● **Excerpt to read**
──────────────────────────────
Don’t Talk to Me as if You Think I’m Dumb*

Candy Bar and Characters Who Only Seem ScattyAn interesting blog post from Moira at Clothes in Books has got me thinking about characters who may seem (or actually be) scatty or even deluded, but who are nonetheless shrewd and observant in their ways. In crime fiction, the sleuth does well to pay attention to them; they sometimes have quite a lot of useful information. And although I’m not going to go into it here (it’s really the stuff of another post), there are plenty of sleuths who adopt a scatty exterior to put people off their guards.

Agatha Christie used that sort of ‘deceptively deluded’ character in several of her stories. For instance, in After the Funeral (AKA Funerals are Fatal), Hercule Poirot investigates two deaths. One is the death of wealthy patriarch Richard Abernethie. When his family gathers for the funeral and the reading of the will, his younger sister Cora Lansquenet blurts out that he was murdered. At first everyone hushes her up. Even she brushes off what she said. But privately everyone begins to wonder. That’s because although Cora has the reputation for being scatty, she also has a knack of saying things that have more than a grain of truth to them. Everyone’s fears seem justified when Cora herself is murdered the next day. One of the suspects in both cases is Cora’s (and Richard’s) niece Rosamund Shane. She and her husband Michael are in the acting profession and are desperate for money to take an option on a play, among other things. Rosamund is on the surface very much like her aunt. She isn’t delusional but she certainly is scatty. And yet, she also has the same shrewdness. She makes a few remarks throughout the novel that in the end prove to be quite penetrating.

In Tony Hillerman’s The Ghostway, Navajo Tribal Police Sergeant Jim Chee investigates the murder of Los Angeles Navajo Albert Gorman. He’s recently relocated to the Reservation, but shortly after his arrival, he disappears and is later found dead. At the same time, Chee is asked to find a missing girl Margaret Billy Sosi, who has disappeared from the residential school she attends. Chee thinks the cases might be related since Gorman and Sosi are distant kin. He’s right, too. The trail leads Chee to the outskirts of Los Angeles, where he meets Bentwoman, who is related to both Gorman and Sosi. Bentwoman is very old, not in good health and doesn’t seem to think clearly. Yet she is able to offer Chee some very useful information. And since the Navajo culture has great respect for the elderly, Chee listens.
──────────────────────────────
● **Data excerpt**
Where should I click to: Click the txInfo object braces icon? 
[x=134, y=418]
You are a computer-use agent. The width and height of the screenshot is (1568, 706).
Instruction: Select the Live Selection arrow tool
──────────────────────────────
Transcribe the passage from the post on seemingly scatty characters in crime fiction, starting with "Candy Bar and" and going on through "off their guards.".

Candy Bar and Characters Who Only Seem ScattyAn interesting blog post from Moira at Clothes in Books has got me thinking about characters who may seem (or actually be) scatty or even deluded, but who are nonetheless shrewd and observant in their ways. In crime fiction, the sleuth does well to pay attention to them; they sometimes have quite a lot of useful information. And although I’m not going to go into it here (it’s really the stuff of another post), there are plenty of sleuths who adopt a scatty exterior to put people off their guards.